Craven grew up in the Southeast, moved around a lot and landed at the University of South Carolina, where he earned a bachelor’s degree in museology and aesthetics. Then, he followed his father out to Reno, his introduction to the Wild West, where Craven managed an art gallery. Craven is no stranger to the art world; in his spare time, he paints. To him, making music and painting are not far removed.

“Over the years, I’ve become really enchanted by just sounds, a lot of different sounds,” he said. “I think of myself, musically, as a painter—in terms of using a lot of different tools to create a lot of different colors, rather than pulling a lot of different color from one specific thing, which is a valid approach, as well.”

On his newest musical project, a CD titled Mo’Joe (Blender Logic Creative Arts), Craven is reinventing the folk idiom, the kind of songs on the Smithsonian Folkways’ Anthology of American Folk Music compiled by Harry Smith in the 1950s. Anyone who’s ever listened to folk revivalists or learned how to pick guitar from a Mel Bay instructional should be familiar with a repertoire including “Banks of the Ohio,” “John Henry” and “Columbus Stockade Blues.”

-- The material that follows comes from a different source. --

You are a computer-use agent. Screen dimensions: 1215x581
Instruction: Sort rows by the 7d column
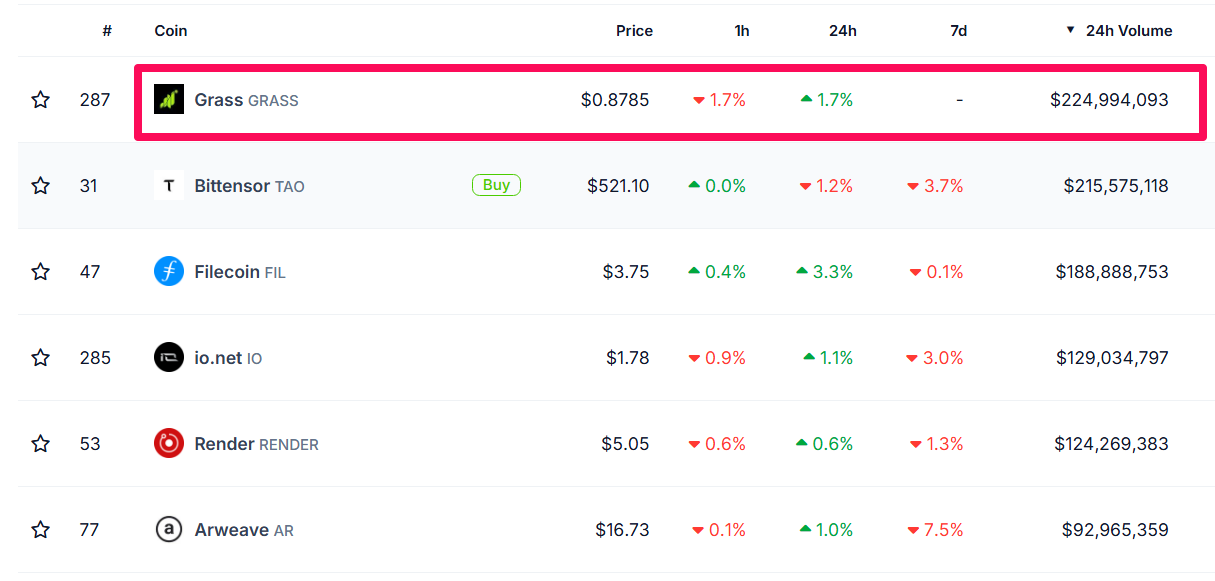(x=959, y=30)
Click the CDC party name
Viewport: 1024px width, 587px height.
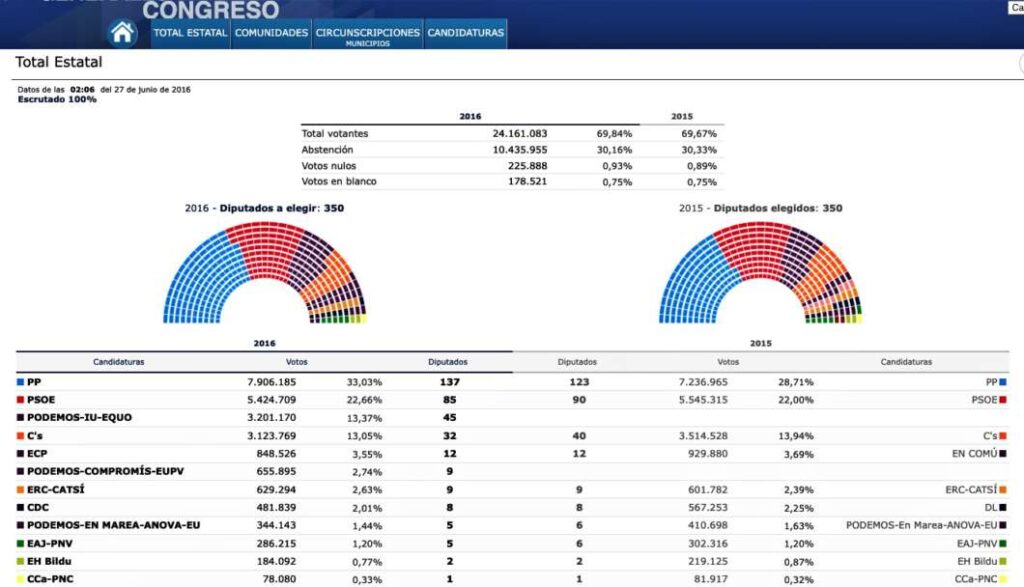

What Craven has attempted here is along the lines of what Nick Cave, Johnny Cash, Tarbox Ramblers and others have done, which is to breathe new, electrified life into these musical links to what writer Greil Marcus once called “old, weird America.”

“That is, like, old, old stuff,” Craven said. “But it’s also about real-life experiences. It’s honest. I mean, today we deal with so much violence and weird, aberrant behavior that gets thrown at us on the television set. The romance is gone; it’s not even that weird to us anymore. Whereas this stuff is placed in music in a [certain] way; these are stories, documents—the stuff of the day.”

In other words, news: murders, strange deaths. Even man bites dog. Well, not really.